To be sure, some protestors who claim affiliation with BLM have said hateful things. A group outside the Minnesota State Fair chanted, “Pigs in a blanket; fry ‘em like bacon”. The previous night a sheriff’s deputy had been shot in Houston, for which some BLM opponents blame the movement—without evidence. Some have blamed BLM for the fatal car crash in Charlottesville last weekend, saying it happened because BLM supporters were throwing bricks at the car. The movement may have begun with honourable intentions, one argument runs, but it has been “hijacked by a group that hates white people and looks to burn down cities and towns”. And some seem to object to the name, hearing in the phrase “Black lives matter” the implication that other lives do not.

That argument is easily dismissed. Affirming one thing does not negate all else. Donating money to support, say, cancer research does not make one a cheerleader for tuberculosis. Someone who says that black lives matter does not imply that other lives do not—they are simply reminding people that for most of American history black lives have been valued less than white ones.
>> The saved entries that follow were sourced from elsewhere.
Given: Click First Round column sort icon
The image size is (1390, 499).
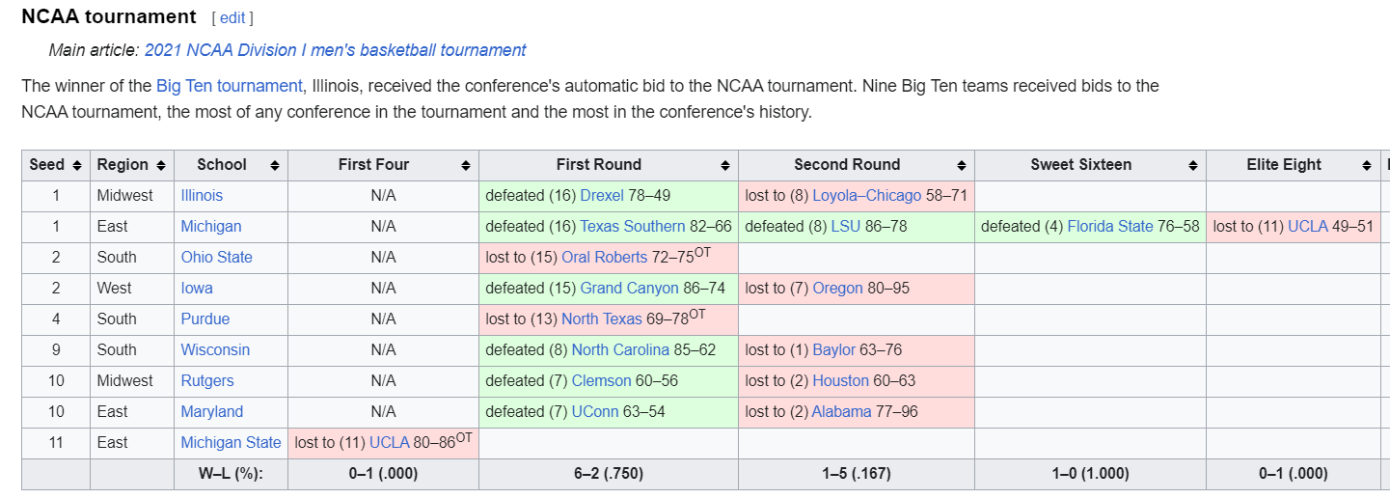Looking at the screenshot, I should pos(725,165).
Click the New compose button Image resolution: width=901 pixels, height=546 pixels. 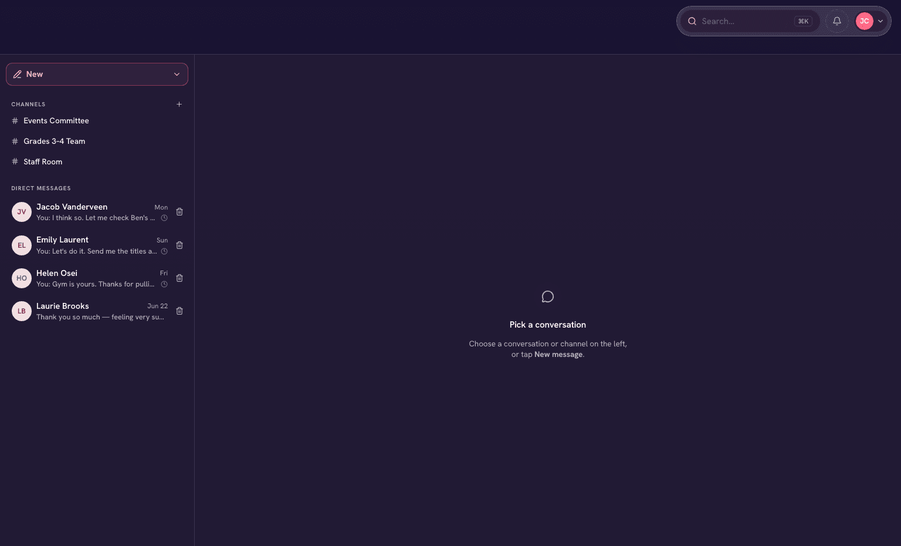(x=97, y=75)
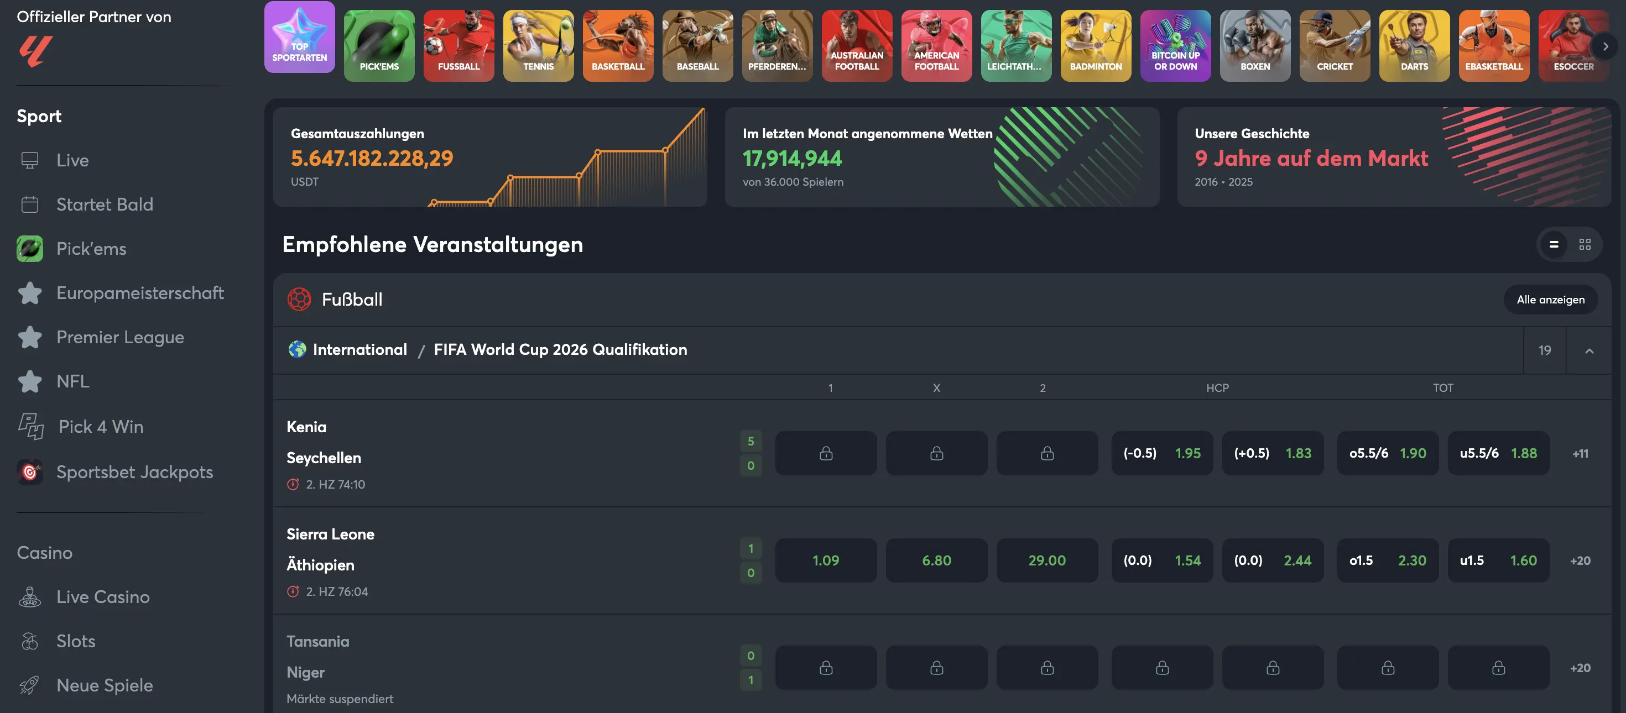This screenshot has width=1626, height=713.
Task: Switch to grid view layout
Action: coord(1584,244)
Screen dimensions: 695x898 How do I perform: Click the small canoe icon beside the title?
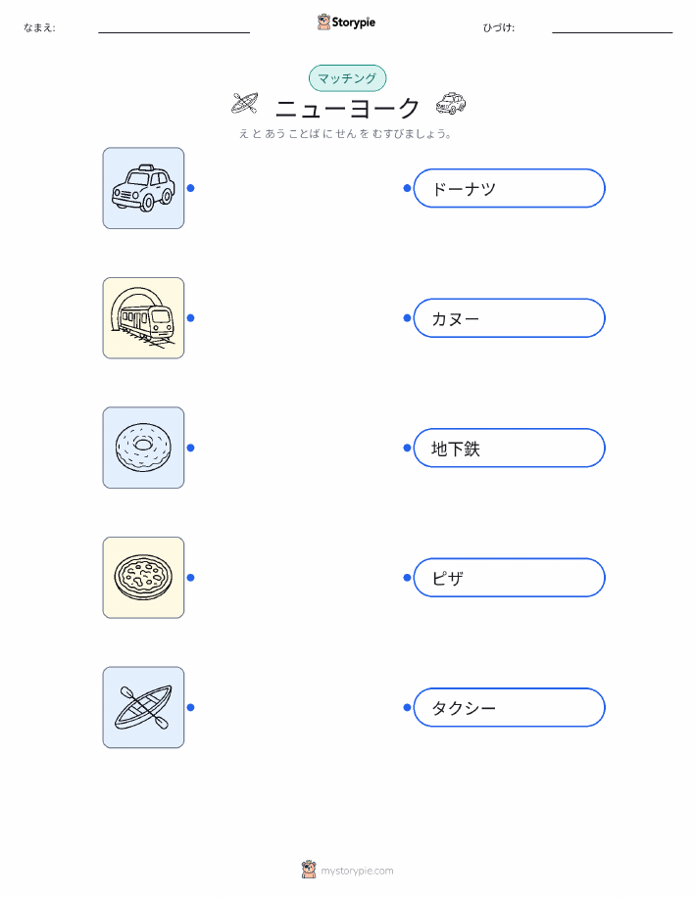[x=245, y=104]
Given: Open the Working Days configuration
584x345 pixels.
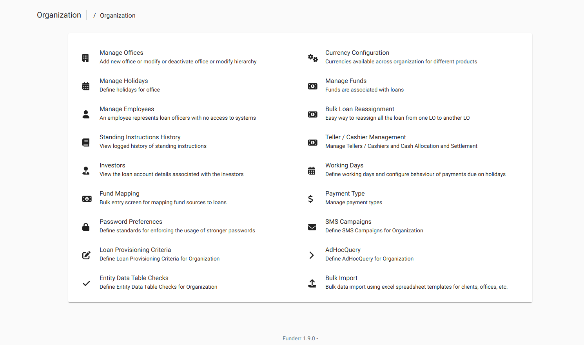Looking at the screenshot, I should click(344, 165).
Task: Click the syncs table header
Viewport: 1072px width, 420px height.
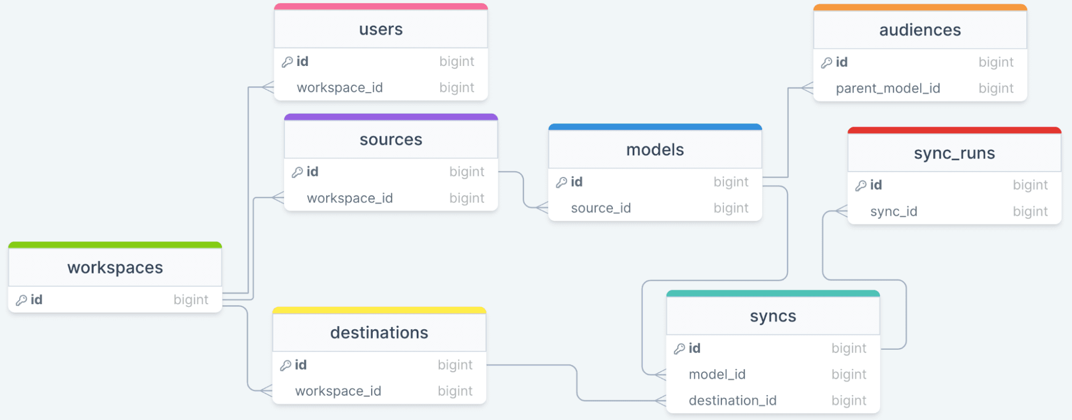Action: [773, 316]
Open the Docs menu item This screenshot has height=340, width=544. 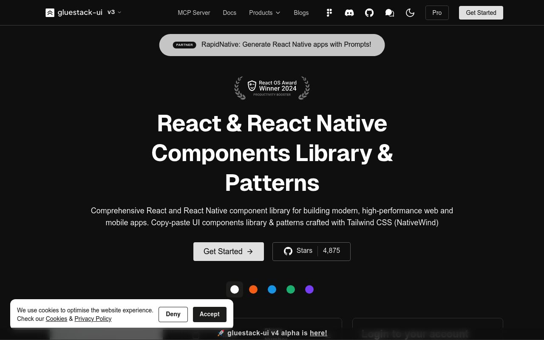click(x=230, y=13)
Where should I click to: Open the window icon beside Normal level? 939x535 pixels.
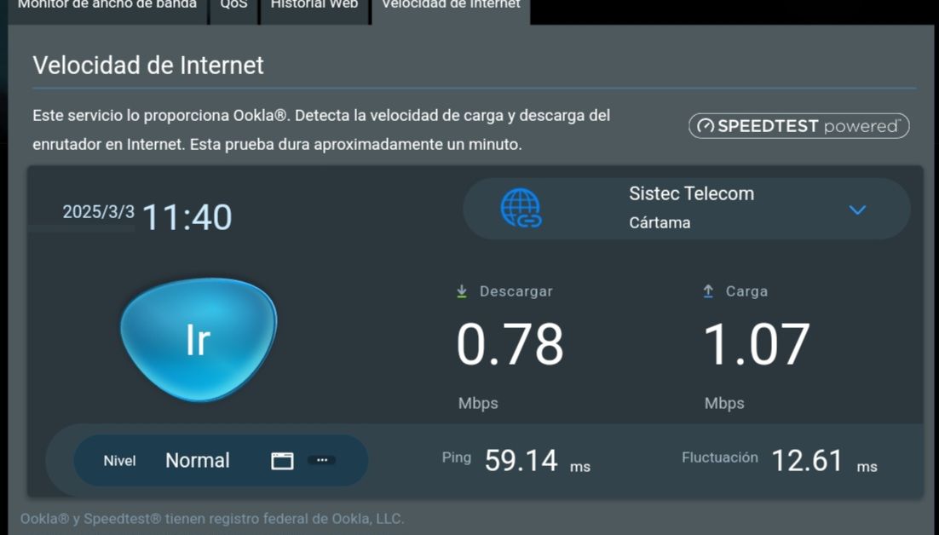pyautogui.click(x=282, y=460)
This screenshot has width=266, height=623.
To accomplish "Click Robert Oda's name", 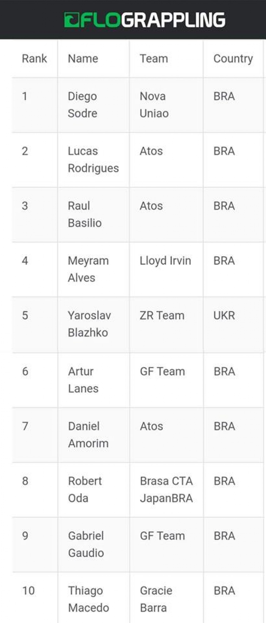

The days of slavery and de jure segregation have mercifully passed, but black Americans remain poorer, less healthy and more likely to be killed by police than whites. You can agree or disagree with BLM’s platform, but nothing in it promotes hatred of any race or group.

Richard Cohen, who heads the SPLC, defines hate groups as “those that vilify entire groups of people based on immutable characteristics such as race or ethnicity”. BLM does not fit the bill: it welcomes white supporters, has condemned violence and addresses structural racial inequities. Jacob Levy, a political philosopher, argues that BLM is “one of the most significant political mobilisations in defence of freedom” in decades. Its supporters oppose police brutality, mass incarceration, America’s drug war, police militarisation and civil-forfeiture abuses. All of those are causes that liberals, libertarians and conservatives—anyone who fears unchecked state power—ought to cheer.